EXERCISE AIM
Reproduce the following data line for line, without any alteration.

Data on element and text locations:
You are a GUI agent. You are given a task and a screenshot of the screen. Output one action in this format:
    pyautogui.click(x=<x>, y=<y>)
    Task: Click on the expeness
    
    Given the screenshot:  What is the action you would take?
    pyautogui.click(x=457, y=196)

FINAL RESULT
You are a GUI agent. You are given a task and a screenshot of the screen. Output one action in this format:
    pyautogui.click(x=<x>, y=<y>)
    Task: Click on the expeness
    
    Given the screenshot:  What is the action you would take?
    pyautogui.click(x=457, y=196)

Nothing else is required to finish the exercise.